Columnistas

De norte y de frío

Llego del norte, polar gélido, tras asistir a la Feria Internacional del Libro convocada por la ciudad de Lawrence, Massachusetts, Estados Unidos, única en la historia dedicada a Honduras. Mis previos esfuerzos para que la Cancillería o la Secretaría de Cultura enviaran a exhibir allí los cien libros vitales de Honduras desmerecieron siquiera un pinche acuse de recibo.

No es el tema de hoy pero miré allá gente caribeña bella, ya que la población de Lawrence -donde asistí con Helen Umaña, Fabricio y Óscar Estrada (a Eduardo Bahr no llegó a tiempo la visa), entre otros- es mayormente dominicana: sensible, culta y nada estrepitosa, como la cubana en Florida.Y hubo lúcida claridad, virtud escasa entre artistas.

Observando la transparencia de Fabricio y Óscar, o la espontaneidad de Cecilia Durán, me remonté al sumo tonto que fue el Nobel de 1989 Camilo José Cela, desde 1950 grande autor español y a su vez pedante de tomo y lomo que pontificaba sobre literatura, delataba ante el franquismo a amigos poetas y que alguien definió como “estratega de la fama y el culto a la personalidad, andariego, fornicador y tragaldabas”.

Sumo pelma hasta que le dificultó la vía a la gloria su opuesto paradigma: un brillante charlista, genio de humor, bailador de vallenato, fúlgido escritor Gabriel García Márquez, quien acabó casi para siempre, excepto por jugadas editoriales, con la hegemonía que históricamente ejercía la novela de España sobre la de Latinoamérica. “Cien años de soledad” brilló en 1967. Décadas luego falleció -quizás por musepo literario- Cela.Por suerte en la “Honduras de fusil y caza” el disolvente ácido de la burla evitó siempre que algún artista adoptara ridiculeces pontificales, vozarrón dominante, nariz al aire.

Si alguien carece de sustancia y contenido lo probable es que las risas, altas o bajas, le erradiquen la pretensión.Tan grata experiencia de Lawrence me recordó una anécdota de 2002 en Puerto Rico, donde se reunía la asociación de academias de la lengua española (España, Filipinas, EUA y AL) y en que un anárquico escritor ibero rióse de la alta momia escritural que fue Juan Ramón Jiménez, otro Nobel estulto que pensaba la literatura había sido inventada para él, cual ciertos gnomos de Honduras imaginan hoy.

Tras leer el poema en que Jiménez asegura que el mundo oscurecerá y temblará el día de su muerte (ocurrida en 1958) lo ridiculizó su paisano: “te fuiste, Juan Ramón, y el orbe ni se dio cuenta...”.

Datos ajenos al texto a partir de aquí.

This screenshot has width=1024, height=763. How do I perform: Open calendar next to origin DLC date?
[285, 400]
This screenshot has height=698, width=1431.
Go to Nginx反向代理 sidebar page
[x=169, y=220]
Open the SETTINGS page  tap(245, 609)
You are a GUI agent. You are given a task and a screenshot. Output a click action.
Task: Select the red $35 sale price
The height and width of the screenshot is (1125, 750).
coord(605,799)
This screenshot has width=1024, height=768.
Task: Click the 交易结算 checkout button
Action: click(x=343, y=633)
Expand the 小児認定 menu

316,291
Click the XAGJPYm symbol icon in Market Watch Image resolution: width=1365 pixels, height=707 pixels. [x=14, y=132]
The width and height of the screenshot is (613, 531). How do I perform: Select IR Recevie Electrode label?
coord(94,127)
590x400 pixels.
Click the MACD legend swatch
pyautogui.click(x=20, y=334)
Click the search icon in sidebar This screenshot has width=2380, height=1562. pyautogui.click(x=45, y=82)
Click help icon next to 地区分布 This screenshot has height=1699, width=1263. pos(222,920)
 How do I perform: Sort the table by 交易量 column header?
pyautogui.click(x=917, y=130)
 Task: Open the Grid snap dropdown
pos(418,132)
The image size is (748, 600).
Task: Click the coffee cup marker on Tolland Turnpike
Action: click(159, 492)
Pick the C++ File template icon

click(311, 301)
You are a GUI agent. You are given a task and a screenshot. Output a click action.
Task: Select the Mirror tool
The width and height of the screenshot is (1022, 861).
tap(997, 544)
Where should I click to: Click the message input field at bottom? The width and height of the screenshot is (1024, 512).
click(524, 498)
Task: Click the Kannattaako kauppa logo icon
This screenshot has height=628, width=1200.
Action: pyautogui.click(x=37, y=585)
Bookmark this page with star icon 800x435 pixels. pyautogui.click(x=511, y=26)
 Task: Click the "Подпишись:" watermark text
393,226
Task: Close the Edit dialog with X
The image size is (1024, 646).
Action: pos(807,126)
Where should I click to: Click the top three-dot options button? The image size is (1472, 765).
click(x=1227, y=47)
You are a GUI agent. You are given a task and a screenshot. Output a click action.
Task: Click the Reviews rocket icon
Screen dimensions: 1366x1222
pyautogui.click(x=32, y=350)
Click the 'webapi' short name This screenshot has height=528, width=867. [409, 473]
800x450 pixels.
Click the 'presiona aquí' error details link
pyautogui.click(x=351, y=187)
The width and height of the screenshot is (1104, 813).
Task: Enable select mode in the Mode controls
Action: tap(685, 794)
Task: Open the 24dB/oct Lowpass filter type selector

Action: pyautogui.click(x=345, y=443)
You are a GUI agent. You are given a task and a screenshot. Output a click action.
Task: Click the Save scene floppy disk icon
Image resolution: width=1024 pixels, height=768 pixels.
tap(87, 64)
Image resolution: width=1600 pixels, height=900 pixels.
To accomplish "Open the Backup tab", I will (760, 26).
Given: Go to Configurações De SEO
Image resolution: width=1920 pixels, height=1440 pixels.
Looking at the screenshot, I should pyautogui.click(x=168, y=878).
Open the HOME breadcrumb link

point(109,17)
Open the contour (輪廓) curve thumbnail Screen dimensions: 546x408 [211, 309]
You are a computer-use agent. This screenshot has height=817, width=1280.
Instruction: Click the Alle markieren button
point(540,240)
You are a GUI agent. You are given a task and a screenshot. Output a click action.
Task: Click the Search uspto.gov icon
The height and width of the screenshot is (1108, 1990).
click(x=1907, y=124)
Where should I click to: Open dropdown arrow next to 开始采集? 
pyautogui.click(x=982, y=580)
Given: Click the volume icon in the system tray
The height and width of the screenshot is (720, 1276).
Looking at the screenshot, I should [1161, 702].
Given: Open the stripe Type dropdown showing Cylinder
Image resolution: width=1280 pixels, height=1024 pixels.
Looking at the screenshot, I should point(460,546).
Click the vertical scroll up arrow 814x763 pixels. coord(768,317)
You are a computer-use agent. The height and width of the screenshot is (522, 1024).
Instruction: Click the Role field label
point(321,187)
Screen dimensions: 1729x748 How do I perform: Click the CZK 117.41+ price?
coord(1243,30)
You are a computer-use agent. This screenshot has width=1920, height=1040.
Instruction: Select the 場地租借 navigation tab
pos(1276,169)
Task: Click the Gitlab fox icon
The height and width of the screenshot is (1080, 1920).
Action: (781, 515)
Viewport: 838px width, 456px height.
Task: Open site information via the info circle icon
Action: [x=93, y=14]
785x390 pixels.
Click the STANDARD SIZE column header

La feria de Lawrence, organizada por voluntarios mayormente dominicanos, exilió la pedantería. Aunque concurrían doctores en literatura y educación nadie adoptó posturas doctorales soberbias y más bien se vivió una hermosa etapa de fraternidad entre poetas y lectores, como debe ser.

El autor no existe sin su similar que lo lea, del mismo modo que al lector lo enriquece la letra que invade sus ojos. Rompedores de la oscuridad gracias a su brillantez, constructores del orbe con diversas técnicas pero loables al fin, el hombre que desconoce al otro hombre es paria.

Igual debía comportarse el mundo: sin racismos ni exclusión, excepto la que da el talento. Y eso debería llamarse sociedad de la Palabra, o como pensaba Borges, los libros que hermanan pues el universo es una biblioteca.